◆ Exercise requirements ◆
According to the transcript about Frankfort's tap water, how much does each new well and filter system cost?

-- START OF Extract to read --

WARNER: So the Mayor and I take off on his purple harley that isn’t called purple, through the streets of Frankfort, right to Jackson Park. Past this girl’s softball game and into this little building where the wells are. There are two filters there like smooth white Tylenols that fill the room.

HOLLAND: We have two wells at this site so we have two iron filters. Essentially they’re just a big filter not unlike a swimming pool filter that filters out the particles of iron.
WARNER: Turns out the water under Frankfort. It’s a little rusty. HOLLAND: You can see the orange color here and that’s what we’re taking out for our residents.

WARNER: The cost of each of these new wells and filter systems is over a million dollars. Every time Frankfort grows they have to build another one.
STARECHESKI: But a lot of people hate the water. When Greg was out with the mayor on his motorcycle I was talking to people in town.

STEIBOLD: I’ve never tasted the tap water.
STARECHESKI: People like Luke Steibold.
STEIBOLD: Bottled water that’s it. We buy bags of ice. I literally leave cups of ice around and whichever is the most melted, that’s what I drink.

STARECHESKI: And the people that do drink the water, they have to do a lot to treat it first.

ambi: Mike Stevens

Mike Stevens lives out in a new subdivision. He’s got an iron filter in his basement, a water softener in his garage, and his sink has two faucets. One of them’s filtered. With...

STEVENS: Reverse osmosis, it’s just another filter system. I don’t know if you want to try it, if you’re thirsty. Go ahead. Drink it, it’s good. STARECHESKI: It is good. Can I try some of the non-osmosis water?
STEVENS: Sure…
STARECHESKI: Oh, you can taste something, it’s
STEVENS: Salty? Know why? You add salt to your water softener.


STARECHESKI: Even in the same house people are divided about tap water. The husband likes it, the wife hates it.

-- END OF Extract to read --
-- START OF Extracted entries --

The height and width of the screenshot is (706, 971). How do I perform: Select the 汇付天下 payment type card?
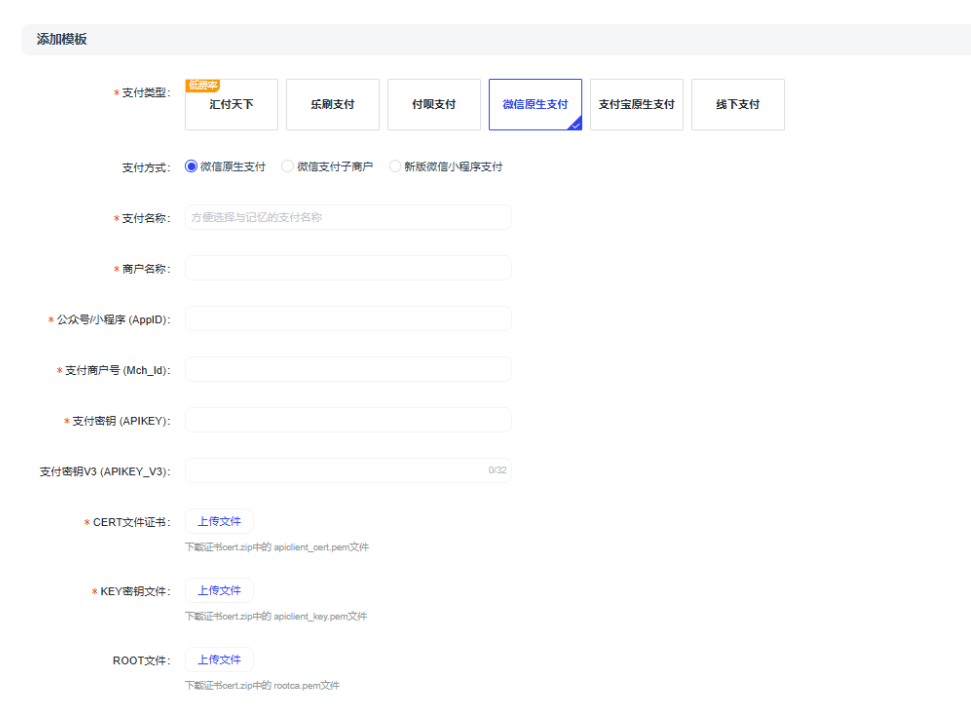(231, 105)
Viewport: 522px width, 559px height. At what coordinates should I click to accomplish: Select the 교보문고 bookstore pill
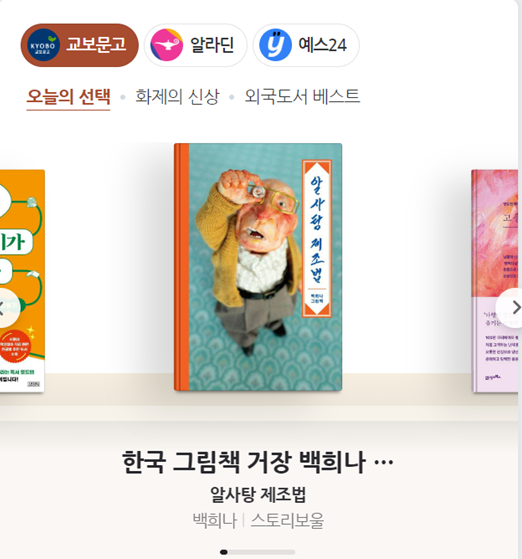80,45
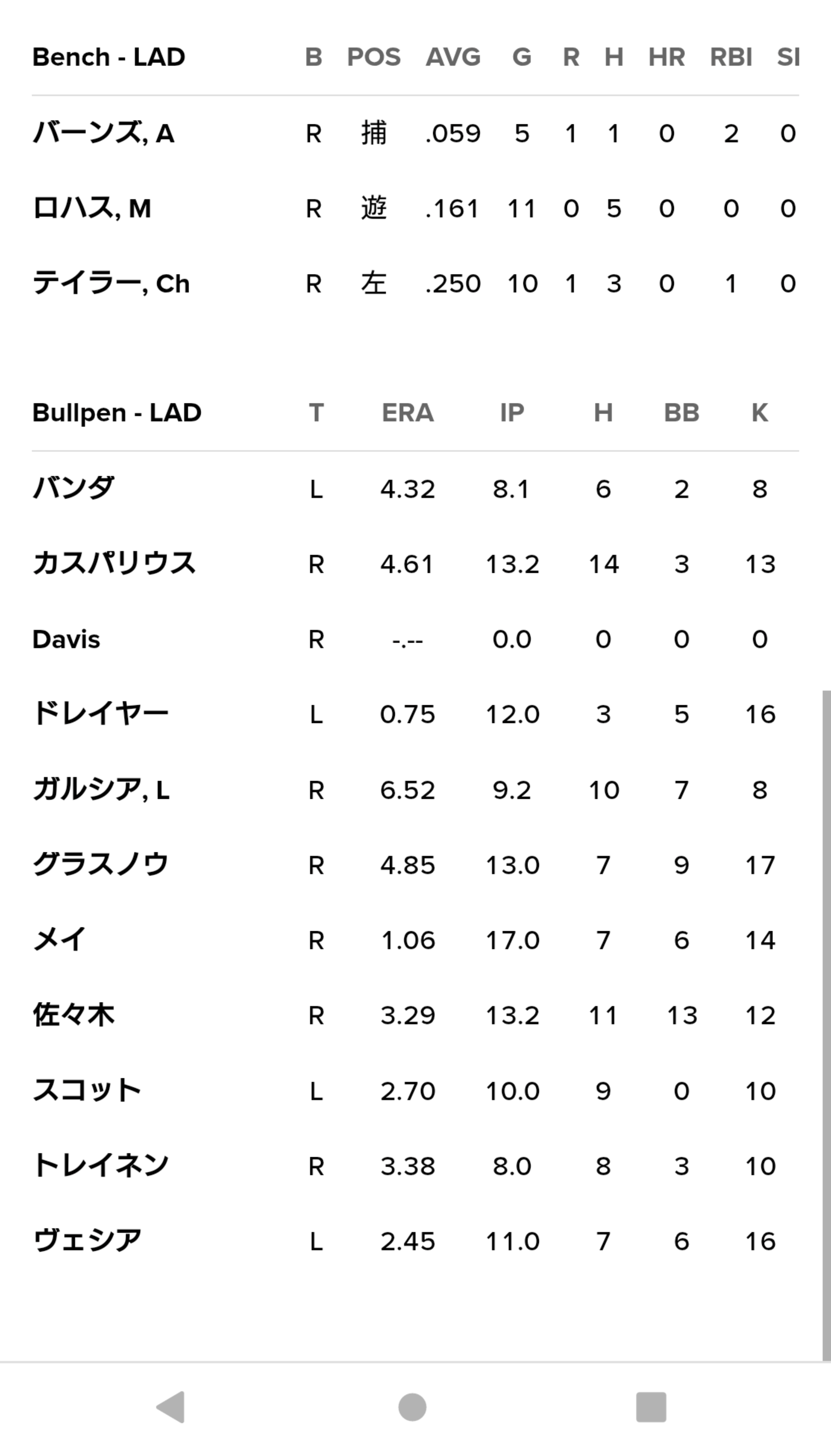This screenshot has height=1456, width=831.
Task: Select bullpen pitcher 佐々木
Action: [x=74, y=1015]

-- END OF Extracted entries --

◆ Full solution ◆
Over a million dollars.